Discussion
This study suggests that suprahepatic REBOVC may quickly be guided to the correct position using ultrasound in a laboratory porcine model. To our knowledge, no scientific article has previously described the use of ultrasound for the guided positioning of REBOVC. Case reports where REBOVC has been used as a bridge to surgery in hemorrhagic shock and patients in extremis have been published.3 4 27 A recent report from Baltimore, presenting the use of REBOVC in five trauma patients, provides support for successful clinical use of REBOVC in the management of vena cava injuries.5 The use of REBOVC as an adjunct to REBOA in vena cava injuries is a new tool, recommended under very special circumstances. REBOVC may be considered a tool for the hybrid management of vena cava injuries, where vascular control is achieved by combining endovascular techniques with definitive open surgical repair.12 Similar to the REBOA, for the REBOVC to be a clinically available tool, it must be able to be safely, quickly and correctly positioned. In trauma patients, ultrasound provides a rapid, cheap and non-invasive tool.

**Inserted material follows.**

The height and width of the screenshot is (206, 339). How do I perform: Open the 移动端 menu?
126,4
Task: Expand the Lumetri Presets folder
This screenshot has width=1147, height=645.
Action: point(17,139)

The subxiphoidal view is one of the standard FAST examination views and although examination of the vena cava is not part of the standard FAST protocol, the inferior vena cava can relatively easily be seen by anyone performing FAST exams with some training.28 In a pilot study by Martin et al, identifying the inferior vena cava by ultrasound was shown to be a skill that is relatively fast to learn.28 Thus, we believe that positioning REBOVC guided by ultrasound may be a skill that can be quickly learned.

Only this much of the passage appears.